[Python-Dev] Support for async read/write

exarkun at twistedmatrix.com exarkun at twistedmatrix.com
Wed Oct 20 03:55:20 CEST 2010


On 01:37 am, glyph at twistedmatrix.com wrote:
>
>On Oct 19, 2010, at 8:09 PM, James Y Knight wrote:
>>There's a difference.
>>
>>os._exit is useful. os.open is useful. aio_* are *not* useful. For 
>>anything. If there's anything you think you want to use them for, 
>>you're wrong.
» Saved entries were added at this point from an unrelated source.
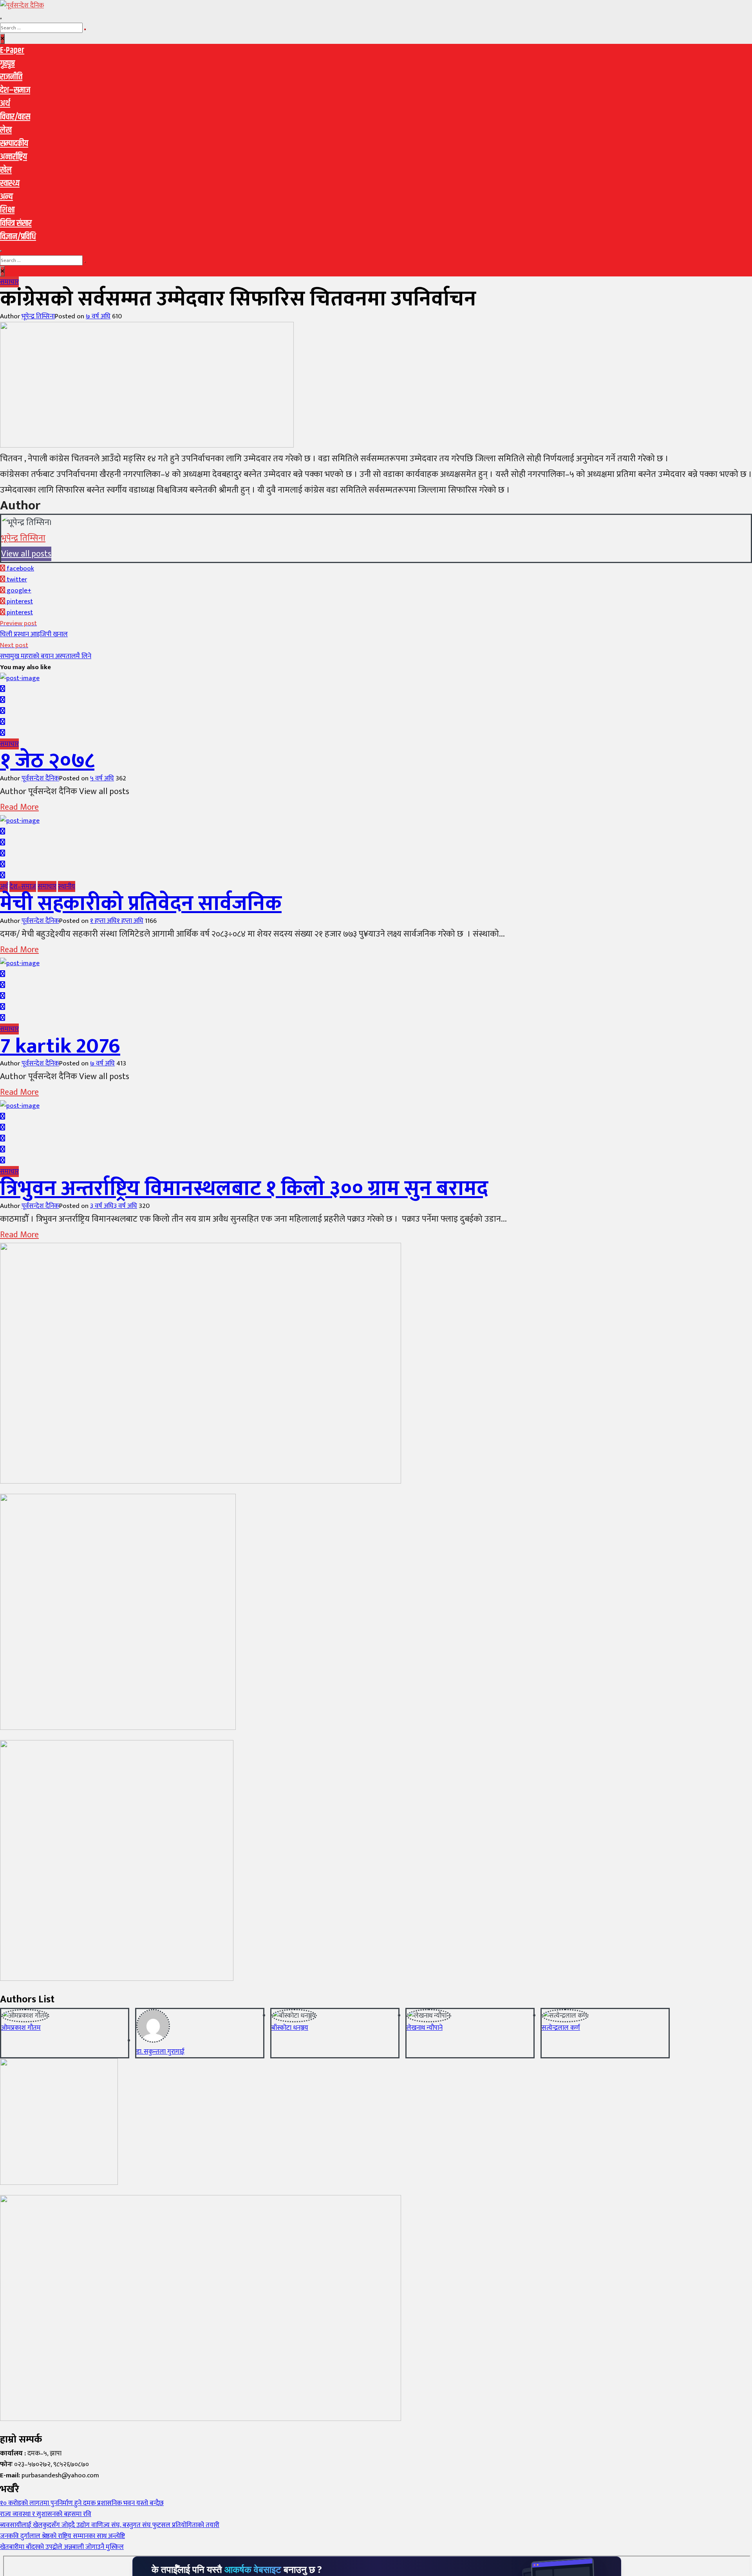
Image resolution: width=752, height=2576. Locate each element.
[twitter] (2, 700)
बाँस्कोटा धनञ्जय (289, 2027)
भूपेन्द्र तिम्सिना (38, 316)
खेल (6, 170)
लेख (6, 130)
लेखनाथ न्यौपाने (425, 2027)
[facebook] (2, 689)
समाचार (9, 281)
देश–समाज (15, 90)
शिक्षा (7, 210)
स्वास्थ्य (10, 183)
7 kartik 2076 (60, 1046)
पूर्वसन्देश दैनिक (40, 778)
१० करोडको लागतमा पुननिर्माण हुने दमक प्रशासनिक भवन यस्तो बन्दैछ (82, 2503)
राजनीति (11, 77)
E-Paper (12, 50)
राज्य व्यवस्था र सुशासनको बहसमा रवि (45, 2514)
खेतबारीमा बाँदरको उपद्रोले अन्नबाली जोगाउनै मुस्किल (62, 2547)
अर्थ (5, 103)
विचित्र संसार (16, 223)
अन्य (6, 197)
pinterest (19, 601)
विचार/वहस (15, 117)
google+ (18, 590)
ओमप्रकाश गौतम (21, 2027)
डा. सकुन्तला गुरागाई (160, 2051)
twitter (16, 579)
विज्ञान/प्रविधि (18, 237)
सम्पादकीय (14, 143)
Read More (19, 807)
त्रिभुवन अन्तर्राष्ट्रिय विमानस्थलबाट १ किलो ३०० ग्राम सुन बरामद (244, 1188)
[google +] (2, 711)
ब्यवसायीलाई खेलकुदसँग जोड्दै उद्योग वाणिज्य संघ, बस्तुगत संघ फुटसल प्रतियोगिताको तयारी (109, 2525)
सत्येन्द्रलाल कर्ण (561, 2027)
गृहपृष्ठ (7, 63)
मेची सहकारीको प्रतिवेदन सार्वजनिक (141, 903)
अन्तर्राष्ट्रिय (13, 157)
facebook (19, 568)
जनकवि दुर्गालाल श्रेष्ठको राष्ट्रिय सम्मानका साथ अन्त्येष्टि (62, 2536)
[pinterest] (2, 732)
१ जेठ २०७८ (47, 761)
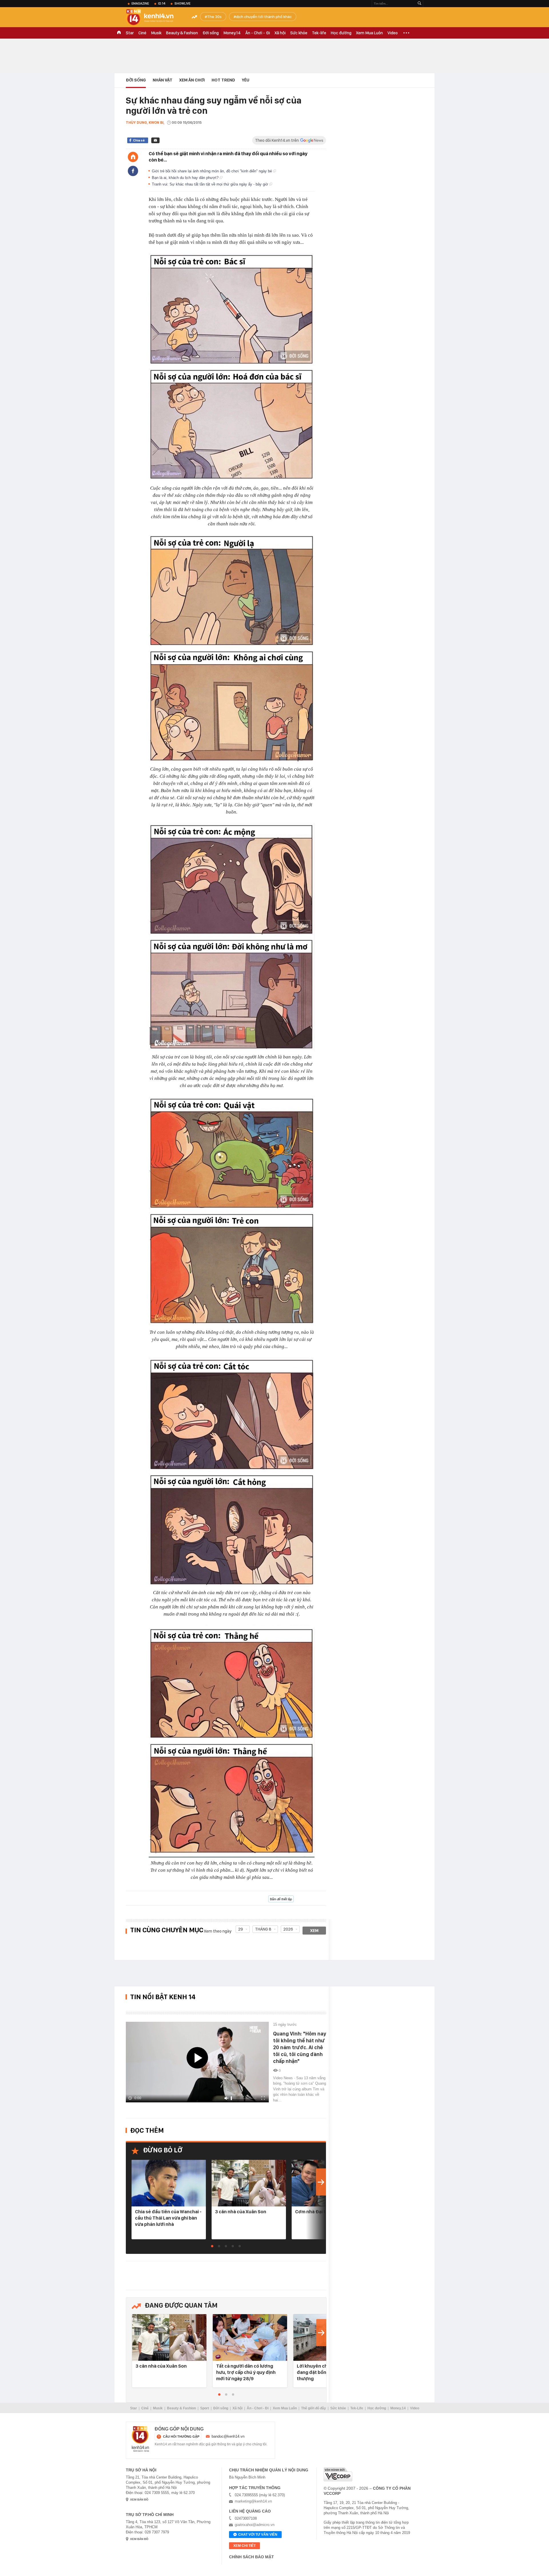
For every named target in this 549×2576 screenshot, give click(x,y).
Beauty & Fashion (182, 32)
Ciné (142, 32)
It either won't work properly or it will worse 
>>performing than the simpler alternatives.
>
>
>I'd like to echo this sentiment.  This is not about providing a 'safe' 
>wrapper to hide some powerful feature of these APIs: the POSIX aio_* 
>functions are really completely useless.
>
>To quote the relevant standard 
><http://www.opengroup.org/onlinepubs/000095399/basedefs/aio.h.html>:

>APPLICATION USAGE
>
>None.
>
>RATIONALE
>
>None.
>
>FUTURE DIRECTIONS
>
>None.
>
>Not only is the performance usually worse than expected, the behavior 
>of aio_* functions require all kinds of subtle and mysterious 
>coordination with signal handling, which I'm not entirely sure Python 
>would even be able to pull off without some modifications to the signal 
>module.  (And, as Jean-Paul mentioned, if your OS kernel runs out of 
>space in a queue somewhere, completion notifications might just never 
>be delivered at all.)

Just to be clear, James corrected me there.  I thought Jesus was talking 
about the mostly useless Linux AIO APIs, which have the problems I 
described.  He was actually talking about the POSIX AIO APIs, which have 
a different set of problems making them a waste of time.